L’ORL finit par arri­ver, et après obser­va­tion, alors que je lui explique que j’ai fait un test PCR Covid, il s’explique : « Il est pos­sible qu’il y ait eu un per­ce­ment du canal grand pala­tin (ou canal­pté­ry­go­pa­la­tin) qui est un canal de la base du crâne per­met­tant le pas­sage de l’ar­tère pala­tine des­cen­dante (et de sa veine) ain­si que des nerfs petit et grand pala­tin entre la fosse pté­ry­go-pala­tine et la cavi­té orale ».

Vous aurez pu remar­quer que j’avais per­du du sang mais pas la mémoire…

Au pas­sage je lui confir­mais son diagnostic…

Le mieux pour vous me dit-il, car je ne veux prendre aucun risque, est de vous envoyer à Col­mar car je pense que l’équipe qu’ils ont dans le ser­vice ORL à Pas­teur serait plus à même d’intervenir dans une situa­tion aus­si extrême ce qui eu aus­si­tôt l’effet de me rassurer…

Vers 10h 30 ma femme qui atten­dait à côté est venue rejoindre et donc for­cée de recon­naître l’homme ensan­glan­té et tou­jours aus­si livide avec lequel elle s’était pac­sée quelques années aupa­ra­vant ce qui fût pour moi d’un grand réconfort.

Après avoir cha­leu­reu­se­ment remer­cié tout le monde, car il n’était plus l’heure de décap­su­ler la moindre bière et encore moins d’allumer un joint, me voi­là par­tit pour Col­mar dans une somp­tueuse ambu­lance tran­quille­ment ins­tal­lée dans le sens inverse de la marche ce qui n’était pas sans me faire craindre un troi­sième vomis­se­ment, bref le réveil du dimanche matin le plus sym­pa de toute ma vie !

Après un tra­jet inter­mi­nable où l’ambulancier d’ailleurs fort sym­pa n’arrêtait pas de décon­ner avec l’ambulancière au volant, je me disais que l’humour quand même, quand on en a c’est quek chose, et la vie, la vie…

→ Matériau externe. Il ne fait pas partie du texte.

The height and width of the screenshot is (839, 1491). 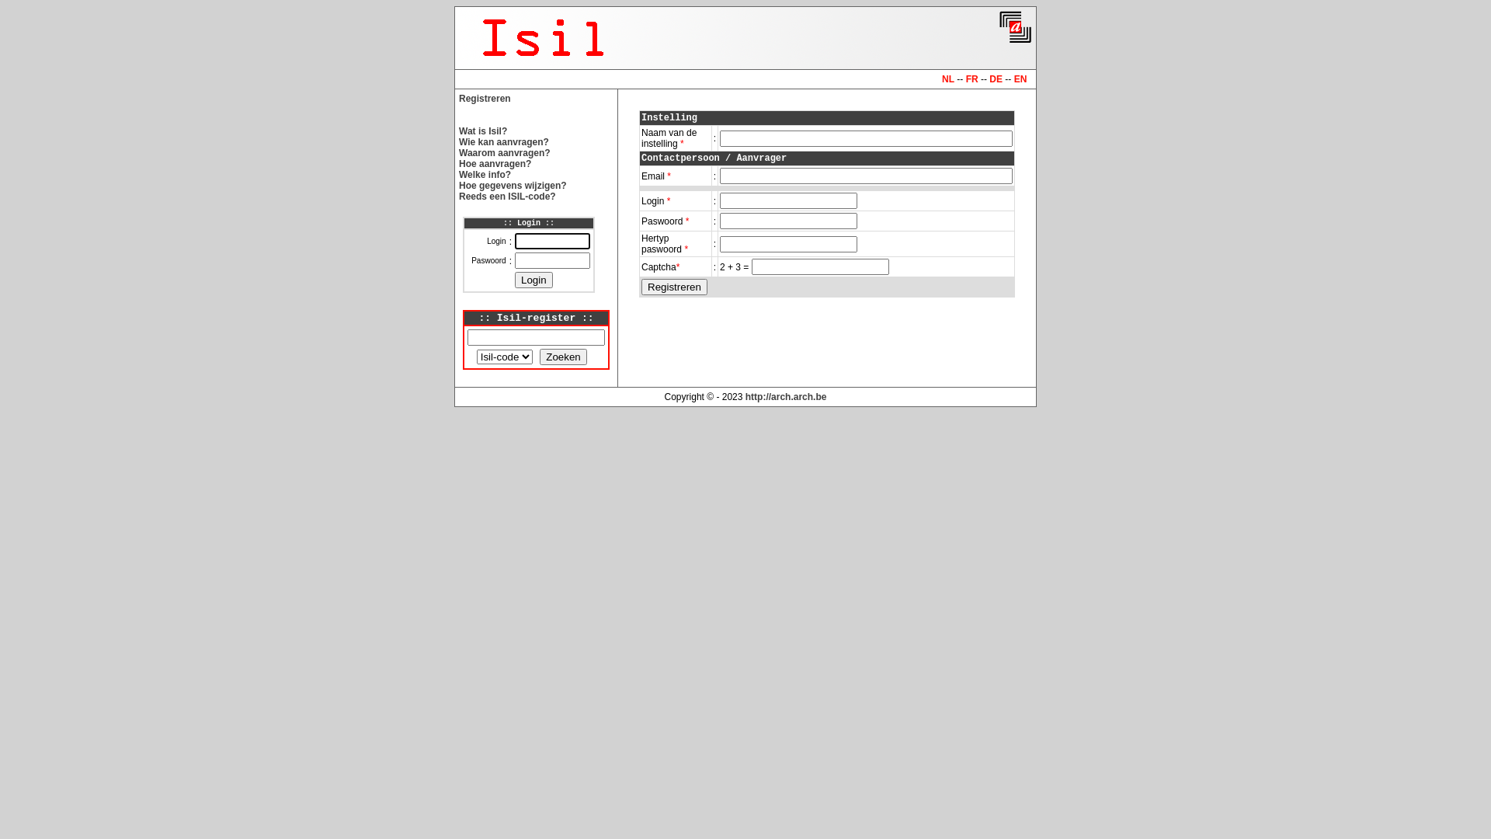 I want to click on 'Welke info?', so click(x=457, y=174).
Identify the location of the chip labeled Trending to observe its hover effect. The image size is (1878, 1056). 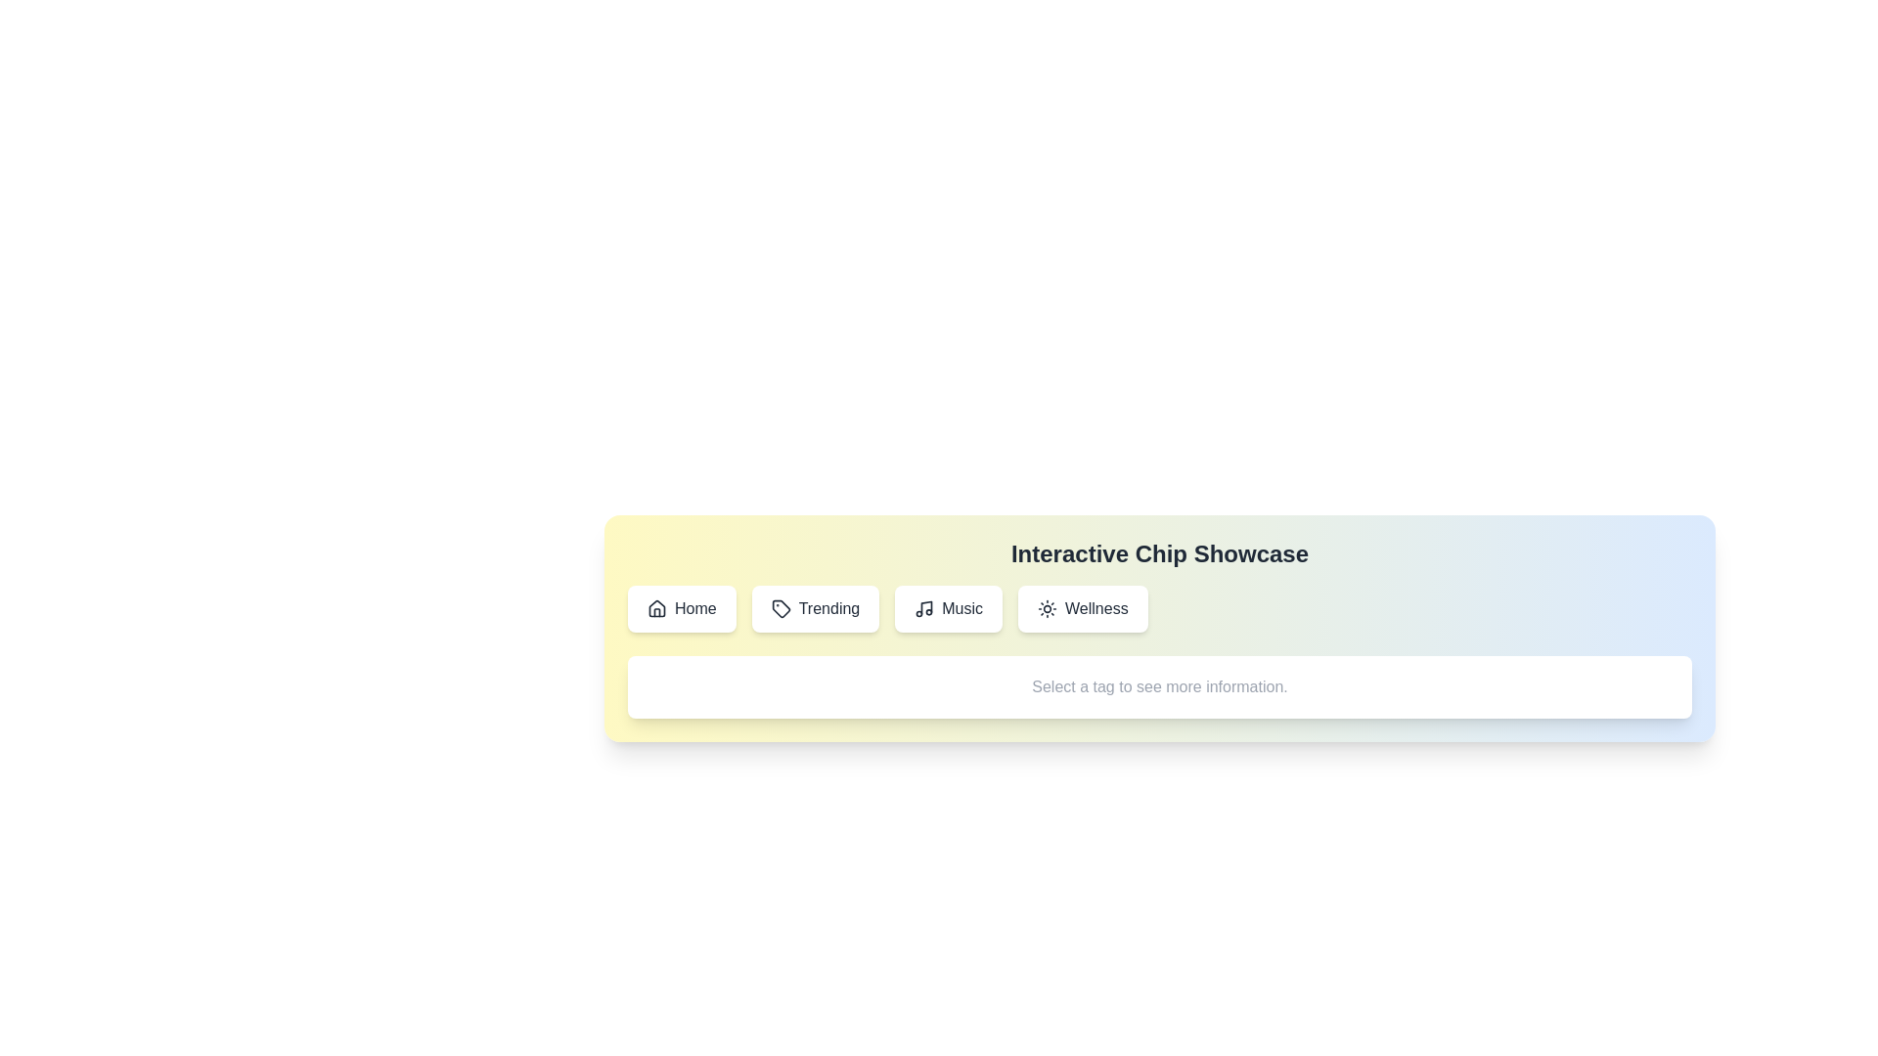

Je me retrouve donc à l’hôpital Pas­teur de Col­mar, en-méché jusqu’au fin fond des fosses nasales pour 48 heures.

Ce furent sans doute les deux nuits de soli­tude et de réflexion sur la mort les plus longues de ma vie, quoique j’avais tout de même l’avantage d’être entou­ré d’une dizaines d’infirmières fort sympathiques !

J’appréhendais le démé­chage qui eu lieu mar­di matin à 10h30 mais tout s’est bien dérou­lé et j’ai pu ren­trer chez moi vers 14h.

Depuis je vis autant dans l’angoisse d’un retour au galop d’une épis­taxis ful­gu­rante que dans l’apaisement d’un retour de par­mi les morts…. Mais j’ai bon espoir, car il y pire, bien pire dans le monde, hélas.

Ah oui, au fait, j’oubliais le plus pathé­tique, mon test Covid PCR s’est avé­ré ININTERPRÉTABLE ! Vrai de vrai.